Dr. Jonathan Chekan, an Assistant Professor in the Department of Chemistry and Biochemistry, has received a new LEAP grant from the National Science Foundation for his proposal “LEAPS-MPS: Engineering and Evolution of Copper-Dependent Enzymes for Targeted Peptide Cyclization.” LEAP-MPS stands for Launching Early-Career Academic Pathways in the Mathematical and Physical Sciences, and it one of most prestigious NSF awards for early-career scientists. Learn more about Dr. Chekan’s research.
The proposal abstract, available via NSF’s award search, is below.
In this project funded by the Mathematical and Physical Sciences Directorate Launching Early-Career Academic Pathways (MPS-LEAPS) Program and managed by the Broadening Participation (CHE-BP) Program in the Division of Chemistry, Professor Chekan and his students at University of North Carolina Greensboro will study new enzyme catalysts for the crosslinking of amino acid side chains in peptides. Peptides are important molecules in multiple sectors including agriculture, research, and medicine. However, their utility is often limited by a lack of stability. To overcome this, both Nature and chemists have employed cyclization by the crosslinking of amino acid side chains as a method to improve the physical properties, stability, and bioactivity of peptides. Despite the clear benefits, introduction of these crosslinks can be difficult using traditional synthetic methods. Therefore, Professor Chekan and his students will explore two separate families of copper-dependent enzymes that are known to catalyze challenging oxidative chemistry in peptides. They will use both directed enzyme evolution and enzyme engineering approaches to improve the substrate scope and catalytic properties of these proteins with the ultimate goal of creating useful biocatalysts. Additionally, this project will serve to help bridge the transition of community college students to the University of North Carolina Greensboro by immersing them in a research focused summer program followed by a yearlong professional development series.
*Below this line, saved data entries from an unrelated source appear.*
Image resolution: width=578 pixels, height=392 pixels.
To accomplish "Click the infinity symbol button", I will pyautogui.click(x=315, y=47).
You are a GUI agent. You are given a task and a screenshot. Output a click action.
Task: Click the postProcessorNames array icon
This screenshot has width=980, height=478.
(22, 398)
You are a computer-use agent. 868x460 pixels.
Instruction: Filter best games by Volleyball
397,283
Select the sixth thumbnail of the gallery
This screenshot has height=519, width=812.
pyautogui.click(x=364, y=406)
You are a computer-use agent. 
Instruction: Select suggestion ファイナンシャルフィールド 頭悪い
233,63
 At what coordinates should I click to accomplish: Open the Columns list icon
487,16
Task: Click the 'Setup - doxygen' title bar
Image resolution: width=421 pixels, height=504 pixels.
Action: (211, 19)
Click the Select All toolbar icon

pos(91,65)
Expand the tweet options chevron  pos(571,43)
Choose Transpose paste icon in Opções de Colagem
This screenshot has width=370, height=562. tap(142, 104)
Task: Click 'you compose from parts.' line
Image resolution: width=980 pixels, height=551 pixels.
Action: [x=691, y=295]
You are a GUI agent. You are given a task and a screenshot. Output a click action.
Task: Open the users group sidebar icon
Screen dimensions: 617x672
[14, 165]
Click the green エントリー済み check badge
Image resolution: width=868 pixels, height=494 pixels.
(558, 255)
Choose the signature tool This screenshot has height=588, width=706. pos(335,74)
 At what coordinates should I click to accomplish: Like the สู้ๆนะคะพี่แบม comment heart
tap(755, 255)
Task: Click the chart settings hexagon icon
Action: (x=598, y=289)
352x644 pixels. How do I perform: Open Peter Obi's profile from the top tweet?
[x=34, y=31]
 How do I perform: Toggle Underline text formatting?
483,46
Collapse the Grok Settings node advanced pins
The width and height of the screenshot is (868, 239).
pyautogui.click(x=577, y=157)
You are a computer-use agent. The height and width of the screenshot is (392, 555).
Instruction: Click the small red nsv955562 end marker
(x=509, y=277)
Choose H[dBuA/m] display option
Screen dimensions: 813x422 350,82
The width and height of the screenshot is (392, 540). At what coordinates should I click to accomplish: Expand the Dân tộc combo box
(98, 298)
Professor Chekan and his students will focus on engineering copper-dependent enzymes as a platform for developing aromatic amino acid side chain crosslinking biocatalysts. To accomplish this goal, two distinct approaches will be used. First, semi-high throughput screening of copper-dependent peptide cyclases for a target reaction will be completed using cell-free protein synthesis. Promising candidates will be subject to both random and rational active site-focused mutagenesis to improve modification efficiency of the target substrate. To complement this, other copper-dependent oxidases will be developed into chimeras containing a fused peptide binding domain. This approach will localize the enzyme to the target peptide substrates of interest, allowing them to install the desired crosslinks with improved reaction rates and selectivity. Together, these two distinct strategies could not only develop new biocatalytic tools but may give basic insights into the catalytic flexibility of copper-dependent enzymes for peptide modification.